The Oregon Department of Forestry says it is withdrawing its initial statewide wildfire risk map, and the notifications it sent to property owners, after getting feedback from nearly 2,000 Oregonians.
The Oregon Explorer Wildfire Risk Map, mandated by Senate Bill 762 in 2021, was released on June 30. The Department of Forestry sent notices to property owners who were considered to be in the high or extreme risk classifications.
“In response to input received since posting, we have decided to remove the current iteration of the wildfire risk map from the Oregon Explorer and withdraw the notices sent,” Oregon State Forester Cal Mukumoto said in a statement. “We will immediately begin working with Oregon State University on some refinements to improve the accuracy of risk classification assignments based on what we’ve heard from property owners thus far.”

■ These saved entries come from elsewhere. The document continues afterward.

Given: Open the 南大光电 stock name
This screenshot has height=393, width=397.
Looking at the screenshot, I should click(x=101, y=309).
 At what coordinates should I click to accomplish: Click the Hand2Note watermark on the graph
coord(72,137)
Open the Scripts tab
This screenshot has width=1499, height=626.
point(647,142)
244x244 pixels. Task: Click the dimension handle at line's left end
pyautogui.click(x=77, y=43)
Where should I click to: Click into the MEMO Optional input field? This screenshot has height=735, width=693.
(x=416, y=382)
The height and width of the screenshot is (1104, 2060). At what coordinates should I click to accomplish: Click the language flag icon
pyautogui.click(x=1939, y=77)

The updated map, when ready, will be presented to communities for their input, Mukumoto said. After that, the map will be finalized, posted and new notifications will go out to property owners in those two classifications. That in turn will start a new appeal period.
A schedule for all of that is yet to be announced.
“We know how important it is to get this right, and we’re fully committed to continuing to work with the Governor’s Office, legislators, our partner agencies, local governments, and Oregonians to do just that,” Mukumoto said
Because the initial map and notifications are being pulled, any appeals that have already been filed “become moot,” the department said. But it said it will review information from those appeals to determine areas that need a closer look.
The Department of Forestry warns that the decision to pull the initial map does not impact code development and adoption processes currently being conducted by the state fire marshal or the Building Codes Division.
The Oregon Fire Chiefs Association said when the map launched that the tool can identify regions at highest risk for wildfire. That will allow prevention, preparedness and response efforts to be better concentrated where they need to be.
Areas in red are considered extreme risk. Orange is high risk and yellow is moderate risk. Light green and dark green are low risk and no risk, respectively.
In addition to an overall look at wildfire risk areas in the state, the map has a feature that allows the user to input a specific address or latitude and longitude.
The Oregon State Fire Marshal’s Office says the map may also be used to identify homes and properties that could be subject to future defensible space regulations.
The development of the Oregon Defensible Space Code, which was part of SB 762, is still underway and is expected to be completed by December.